顧飛從抽屜裡拿出了他的哨笛:“昨天你沒拿這個。”
“哦。”蔣丞接過哨笛,“昨天”這兩個字讓他差點兒手一哆嗦。
“鋼廠那兒的鑰匙你還要嗎?”顧飛一邊在手機上劃拉著一邊問。
“……要,”蔣丞想了想,“不是好鳥他們會有意見嗎?”
“有什麼意見,”顧飛掏出自己的鑰匙,從上面取了一個下來給他,“反正都不是好鳥了,有意見也可以忽略。”
蔣丞看著他。
“他們不會有意見的,又不是不認識的人。”顧飛說。
“謝了。”蔣丞接過鑰匙。
“有時間請我吃飯,”顧飛繼續玩遊戲,“九日家的餡兒餅就行。”
“……為什麼?”蔣丞愣了愣。
“我給了你鑰匙,”顧飛說,“你還有把柄在我手上。”
“什麼?”蔣丞轉過身。
“不請我吃飯我就跟九日說你耍我流氓。”顧飛說。
“我……操?”蔣丞感覺到萬分震驚,都顧不上尷尬了,“我他媽那是喝多了好嗎!”
“你問問我們這兒有人喝二兩半牛二就高的嗎。”顧飛笑了起來。
“那我就是二兩就高了啊,”蔣丞覺得很神奇,“怎麼你們還不讓有人酒量小啊?還有按酒量排外的啊?”
“也是,你南方人嘛。”顧飛說。
“……我不是南方人。”蔣丞提醒他。
“從我們這兒,”顧飛放下手機,手在自己面前的空氣裡劃了一道,“往南都是南方。”
“放屁。”蔣丞說。
“就放了,我都同意你酒量不好了,你還不同意我放個屁麼。”顧飛說。
“我……”蔣丞看著他。
“別笑,”顧飛指了他一下,“我說真的,你再笑我真的要約你學校後門見了。”
這話不說還好,一說出來,蔣丞就感覺自己要笑。
好在周敬在這時轉過了頭:“蔣丞,蔣丞?蔣……哎跟你商量個事兒唄。”
“什麼事。”蔣丞嘆了口氣。
“快期中考了,”周敬說,“考試的時候你讓我看看答案吧。”
“你們考試怎麼坐?”蔣丞問,這種請求他以前就聽得挺多了,但是以前學校無論什麼考試都是分開坐,分半個班到實驗室什麼的地方考,還會打亂順序,不按學號,碰在一塊兒能抄個答案都能算有緣之人。

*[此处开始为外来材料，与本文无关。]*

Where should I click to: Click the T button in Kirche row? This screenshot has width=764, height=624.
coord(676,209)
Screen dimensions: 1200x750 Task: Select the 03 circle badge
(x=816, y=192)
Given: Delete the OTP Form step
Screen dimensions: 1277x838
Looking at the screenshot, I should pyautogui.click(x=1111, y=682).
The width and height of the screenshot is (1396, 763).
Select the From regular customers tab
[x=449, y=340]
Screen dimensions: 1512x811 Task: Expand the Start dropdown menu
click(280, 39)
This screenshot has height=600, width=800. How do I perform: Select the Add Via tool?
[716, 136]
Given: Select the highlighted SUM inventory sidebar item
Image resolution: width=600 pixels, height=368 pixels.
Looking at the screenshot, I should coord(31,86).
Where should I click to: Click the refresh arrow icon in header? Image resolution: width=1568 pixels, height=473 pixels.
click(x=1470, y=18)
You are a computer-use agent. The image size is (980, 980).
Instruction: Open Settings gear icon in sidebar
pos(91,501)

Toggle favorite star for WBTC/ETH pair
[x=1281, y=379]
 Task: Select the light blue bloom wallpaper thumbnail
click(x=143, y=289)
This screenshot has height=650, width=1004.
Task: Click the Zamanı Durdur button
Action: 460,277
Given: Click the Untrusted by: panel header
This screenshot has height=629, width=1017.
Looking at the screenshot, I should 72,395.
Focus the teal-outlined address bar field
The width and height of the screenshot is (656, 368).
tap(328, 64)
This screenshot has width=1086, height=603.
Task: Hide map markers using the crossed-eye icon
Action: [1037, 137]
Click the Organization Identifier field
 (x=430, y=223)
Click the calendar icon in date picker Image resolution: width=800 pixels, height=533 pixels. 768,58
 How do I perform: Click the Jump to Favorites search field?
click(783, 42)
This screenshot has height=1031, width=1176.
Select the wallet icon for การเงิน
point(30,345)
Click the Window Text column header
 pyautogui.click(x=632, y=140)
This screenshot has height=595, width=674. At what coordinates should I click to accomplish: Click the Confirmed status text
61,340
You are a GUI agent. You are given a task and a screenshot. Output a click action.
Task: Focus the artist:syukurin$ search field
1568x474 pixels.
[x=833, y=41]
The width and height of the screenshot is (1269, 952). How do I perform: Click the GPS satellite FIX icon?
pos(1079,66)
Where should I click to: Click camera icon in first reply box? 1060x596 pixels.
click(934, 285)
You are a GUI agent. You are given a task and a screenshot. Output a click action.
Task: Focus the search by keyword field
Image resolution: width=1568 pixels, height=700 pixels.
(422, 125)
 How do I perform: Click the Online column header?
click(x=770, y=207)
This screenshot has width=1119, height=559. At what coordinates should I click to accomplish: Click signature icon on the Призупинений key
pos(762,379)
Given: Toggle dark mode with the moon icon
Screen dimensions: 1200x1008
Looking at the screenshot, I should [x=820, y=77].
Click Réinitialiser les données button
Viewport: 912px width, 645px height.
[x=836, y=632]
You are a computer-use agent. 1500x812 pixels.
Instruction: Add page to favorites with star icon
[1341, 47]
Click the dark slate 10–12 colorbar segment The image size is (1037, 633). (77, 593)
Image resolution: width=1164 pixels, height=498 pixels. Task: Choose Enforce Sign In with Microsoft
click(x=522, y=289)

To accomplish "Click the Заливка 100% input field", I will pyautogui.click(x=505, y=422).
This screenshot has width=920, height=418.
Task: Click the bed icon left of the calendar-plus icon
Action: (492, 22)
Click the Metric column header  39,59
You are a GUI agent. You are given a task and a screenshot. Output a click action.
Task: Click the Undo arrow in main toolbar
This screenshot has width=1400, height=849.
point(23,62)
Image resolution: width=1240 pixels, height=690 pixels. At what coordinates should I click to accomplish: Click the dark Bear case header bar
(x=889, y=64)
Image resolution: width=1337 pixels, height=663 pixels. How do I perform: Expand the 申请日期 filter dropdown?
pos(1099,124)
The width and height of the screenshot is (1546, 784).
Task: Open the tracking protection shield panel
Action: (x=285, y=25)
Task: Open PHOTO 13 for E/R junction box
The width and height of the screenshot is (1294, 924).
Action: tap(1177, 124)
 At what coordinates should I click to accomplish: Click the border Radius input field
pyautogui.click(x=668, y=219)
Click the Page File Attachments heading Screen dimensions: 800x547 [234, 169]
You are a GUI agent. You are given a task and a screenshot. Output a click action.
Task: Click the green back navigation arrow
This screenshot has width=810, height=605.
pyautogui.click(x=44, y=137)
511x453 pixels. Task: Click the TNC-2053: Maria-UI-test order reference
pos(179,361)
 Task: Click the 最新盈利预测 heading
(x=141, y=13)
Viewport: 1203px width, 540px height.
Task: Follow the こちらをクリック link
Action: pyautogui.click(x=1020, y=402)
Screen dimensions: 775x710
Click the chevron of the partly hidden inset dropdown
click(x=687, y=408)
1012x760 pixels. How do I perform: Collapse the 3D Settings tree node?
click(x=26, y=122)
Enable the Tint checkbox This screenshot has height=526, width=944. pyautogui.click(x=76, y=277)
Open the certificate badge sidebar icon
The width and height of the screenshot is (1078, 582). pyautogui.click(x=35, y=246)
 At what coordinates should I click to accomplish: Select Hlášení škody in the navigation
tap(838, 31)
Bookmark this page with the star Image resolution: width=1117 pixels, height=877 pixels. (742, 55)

現在想來潘智慧跟他關係這麼好,大概也是因為每次考試他倆都能在一個教室裡,卷子還都能一樣。
“桌子拉開點兒就考了,還能怎麼考。”周敬說。
“哦,分ab卷嗎?”蔣丞又問。
“不分。”周敬說。
“……哦。”蔣丞覺得潘智肯定無比希望到四中來考試,這簡直就是不抄白不抄。
“你就放桌上,我自己看就行。”周敬又說。
“哦。”蔣丞應了一聲。
周敬心滿意足地趴回自己桌上去了。
蔣丞轉過頭看著顧飛,他記得在周敬打岔之前他倆正在說話,但轉過頭之後他又忘了要說什麼了。
“我不抄。”顧飛看著他。
“哦,”蔣丞轉開頭,想了想又轉頭看著他,“你考試都自己寫麼?”
“嗯。”顧飛點點頭。
“能寫得出來嗎?”蔣丞感覺顧飛桌上的書從來就沒翻開過,上課不是睡覺就是看影片聽音樂要不就是玩弱智愛消除。
“寫是能寫出來的,挑個閤眼緣兒的答案填上就行,有什麼寫不出來的,”顧飛拿出一把糖,“吃嗎?”
蔣丞一眼就看到了昨天的那種小圓糖:“不吃!”
顧飛拿了顆奶糖放到嘴裡,笑了半天。
從這天之後連續幾天,顧飛都沒再提起喝酒那天的事,每天差不多都一樣,遲到,上課玩手機,一幫人去練球。
偶爾曠課還是不請假,蔣丞都能感覺到老徐深深的悵然。